**Requirement**
Go through the listing below and output exactly the line with "Биатлон (443, 2312)", the line with "Жозе Моуринью (305, 1559)", and each line between; omit the rest.

**Data listing**
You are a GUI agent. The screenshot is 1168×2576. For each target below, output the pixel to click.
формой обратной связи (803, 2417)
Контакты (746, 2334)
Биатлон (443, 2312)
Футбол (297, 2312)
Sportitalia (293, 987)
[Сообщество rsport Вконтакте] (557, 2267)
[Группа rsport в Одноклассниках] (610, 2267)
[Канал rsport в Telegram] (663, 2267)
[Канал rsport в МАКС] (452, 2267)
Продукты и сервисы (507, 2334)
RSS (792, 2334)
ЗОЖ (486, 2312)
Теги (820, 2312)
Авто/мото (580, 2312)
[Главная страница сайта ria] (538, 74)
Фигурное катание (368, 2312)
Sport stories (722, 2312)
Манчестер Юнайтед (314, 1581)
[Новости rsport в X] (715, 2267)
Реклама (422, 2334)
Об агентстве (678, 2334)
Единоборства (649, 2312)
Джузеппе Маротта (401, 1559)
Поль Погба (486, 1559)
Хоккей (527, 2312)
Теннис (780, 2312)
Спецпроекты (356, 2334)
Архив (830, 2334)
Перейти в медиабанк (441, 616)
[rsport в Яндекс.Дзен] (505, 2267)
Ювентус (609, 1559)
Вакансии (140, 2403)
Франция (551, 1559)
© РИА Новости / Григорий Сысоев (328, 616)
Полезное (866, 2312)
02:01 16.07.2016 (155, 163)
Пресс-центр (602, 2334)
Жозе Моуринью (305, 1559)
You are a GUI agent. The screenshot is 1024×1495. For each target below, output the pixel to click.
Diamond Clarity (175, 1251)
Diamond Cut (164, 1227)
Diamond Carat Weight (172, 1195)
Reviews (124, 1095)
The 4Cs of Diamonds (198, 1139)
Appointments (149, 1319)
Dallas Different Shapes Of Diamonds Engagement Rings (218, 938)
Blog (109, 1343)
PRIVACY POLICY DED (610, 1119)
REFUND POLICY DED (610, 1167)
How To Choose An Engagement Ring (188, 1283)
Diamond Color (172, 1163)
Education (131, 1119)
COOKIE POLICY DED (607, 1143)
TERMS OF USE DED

**Exercise result**
Биатлон (443, 2312)
Футбол (297, 2312)
Sportitalia (293, 987)
[Сообщество rsport Вконтакте] (557, 2267)
[Группа rsport в Одноклассниках] (610, 2267)
[Канал rsport в Telegram] (663, 2267)
[Канал rsport в МАКС] (452, 2267)
Продукты и сервисы (507, 2334)
RSS (792, 2334)
ЗОЖ (486, 2312)
Теги (820, 2312)
Авто/мото (580, 2312)
[Главная страница сайта ria] (538, 74)
Фигурное катание (368, 2312)
Sport stories (722, 2312)
Манчестер Юнайтед (314, 1581)
[Новости rsport в X] (715, 2267)
Реклама (422, 2334)
Об агентстве (678, 2334)
Единоборства (649, 2312)
Джузеппе Маротта (401, 1559)
Поль Погба (486, 1559)
Хоккей (527, 2312)
Теннис (780, 2312)
Спецпроекты (356, 2334)
Архив (830, 2334)
Перейти в медиабанк (441, 616)
[rsport в Яндекс.Дзен] (505, 2267)
Ювентус (609, 1559)
Вакансии (140, 2403)
Франция (551, 1559)
© РИА Новости / Григорий Сысоев (328, 616)
Полезное (866, 2312)
02:01 16.07.2016 (155, 163)
Пресс-центр (602, 2334)
Жозе Моуринью (305, 1559)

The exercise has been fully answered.